Home Special Interest The Old Order Mennonites are skilled at making good stooks of grain...

The Old Order Mennonites are skilled at making good stooks of grain and neat wagon loads

3
0

Do you know how you can tell a fake farmer from a real one? Now I’m not saying there are lots of fake farmers around or people pretending to be a farmer. Farming isn’t a glamorous occupation. One good way is to see how guys handle a hayfork, a shovel or a bale of hay. Pretend farmers tend to throw loose hay. Real ones will place it in one spot –intact. It’s the same when digging a hole. An experienced worker puts the soil in a neat pile beside the hole. Someone who doesn’t know how to dig will throw the ground away. You see that in the movies a lot. I grimace when I see a hole being dug and the dirt is tossed away instead of piling it up neatly. If you see lads with huge gloves that come up half way to their elbows when handling bales, they are new to the trade.

You can tell who isn’t a farmer by the way small bales are piled onto a half-ton truck or on a trailer. Farmers place the bales so they don’t shift. The load doesn’t need straps or ropes to keep it in place. I chuckle when I see bales jutting out everywhere and the entire load is strapped down with many lengths of rope.

A few weeks ago I watched a documentary program on television about agriculture in the U.S. after WW2. I could tell that the men forking hay onto a hay wagon and the one on the load were experienced farmers. They didn’t throw forkfuls of hay scattering the hay and making it look like a huge mop; they placed the forkfuls.

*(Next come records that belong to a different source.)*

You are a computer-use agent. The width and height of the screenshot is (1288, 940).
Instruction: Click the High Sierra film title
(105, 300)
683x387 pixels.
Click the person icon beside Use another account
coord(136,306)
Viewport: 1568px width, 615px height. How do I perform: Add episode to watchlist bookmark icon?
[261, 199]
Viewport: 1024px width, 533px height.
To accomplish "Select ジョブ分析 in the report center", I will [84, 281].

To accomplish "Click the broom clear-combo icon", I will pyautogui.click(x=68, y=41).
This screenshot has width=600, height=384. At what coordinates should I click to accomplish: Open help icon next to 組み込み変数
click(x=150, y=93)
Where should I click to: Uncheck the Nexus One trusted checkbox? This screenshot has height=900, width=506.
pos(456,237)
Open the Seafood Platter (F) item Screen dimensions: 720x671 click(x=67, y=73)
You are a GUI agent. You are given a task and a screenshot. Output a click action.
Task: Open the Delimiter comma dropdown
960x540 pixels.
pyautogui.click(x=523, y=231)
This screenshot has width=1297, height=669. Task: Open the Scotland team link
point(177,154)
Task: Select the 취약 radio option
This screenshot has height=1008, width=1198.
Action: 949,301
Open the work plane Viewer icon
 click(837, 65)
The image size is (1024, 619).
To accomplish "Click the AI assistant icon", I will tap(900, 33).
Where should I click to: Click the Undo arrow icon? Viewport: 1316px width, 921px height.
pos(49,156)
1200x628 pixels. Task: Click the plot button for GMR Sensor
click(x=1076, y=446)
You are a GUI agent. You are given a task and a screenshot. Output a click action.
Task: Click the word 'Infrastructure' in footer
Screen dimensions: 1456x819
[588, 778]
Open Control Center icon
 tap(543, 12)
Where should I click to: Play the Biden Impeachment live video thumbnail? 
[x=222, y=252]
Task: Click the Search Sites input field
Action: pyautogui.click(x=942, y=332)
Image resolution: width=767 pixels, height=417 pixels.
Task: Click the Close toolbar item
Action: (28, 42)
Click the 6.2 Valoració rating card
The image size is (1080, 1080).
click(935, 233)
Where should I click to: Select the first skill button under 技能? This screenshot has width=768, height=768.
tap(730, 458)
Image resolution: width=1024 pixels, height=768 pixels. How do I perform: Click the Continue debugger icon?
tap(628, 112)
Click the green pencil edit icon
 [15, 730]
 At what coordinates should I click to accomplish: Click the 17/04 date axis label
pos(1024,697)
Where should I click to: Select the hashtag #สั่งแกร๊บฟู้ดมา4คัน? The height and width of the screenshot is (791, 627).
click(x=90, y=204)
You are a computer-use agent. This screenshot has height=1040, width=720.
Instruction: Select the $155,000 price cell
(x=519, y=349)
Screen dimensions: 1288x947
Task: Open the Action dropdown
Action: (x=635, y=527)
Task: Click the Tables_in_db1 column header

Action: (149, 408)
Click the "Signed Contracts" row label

The antique machinery section at an International Plowing Match (IPM) is always incredibly good. You can see steam-powered engines –big or small – chugging away. They are on display sawing logs, making cedar shingles, threshing grain –whatever farmers did in the steam era. Real farmers run it.

I always enjoy watching a threshing mill at work. It brings back memories of chaff floating in the air and itchy backs. A tractor equipped with a pulley running a long belt powers a threshing mill. Two men would be on a wagon forking sheaves into the jaws of the mill. A steady stream of straw blows out of the straw pipe.

I remember neat sheaves and stooks of grain when I was a boy. The first few rows of sheaves were forked onto a wagon — bottoms to the outside. As the load was built higher, it would come in a bit each time. The sheaves were placed so the load wouldn’t fall apart. When it was time to unload, the men could see each sheaf. It wasn’t a tangled mess.

An elderly man standing in front of me at one IPM had a skeptical look on his face as he watched a half wagon load of sheaves at the threshing mill area. He probably had the same thoughts as I did. If the load was any bigger, some of the sheaves would most likely slide off. I asked him if he had ever seen such sloppy sheaves.

He shook his head. “Pretty sloppy is right. The stuffs too long. Can’t tie it right. They should have cut a field of barley,” he said.

The Old Order Mennonites, who moved into the Douglas area these past few years, are professionals when it comes to old-time farming. They know how to make good stooks of grain and well-built loads of hay and grain.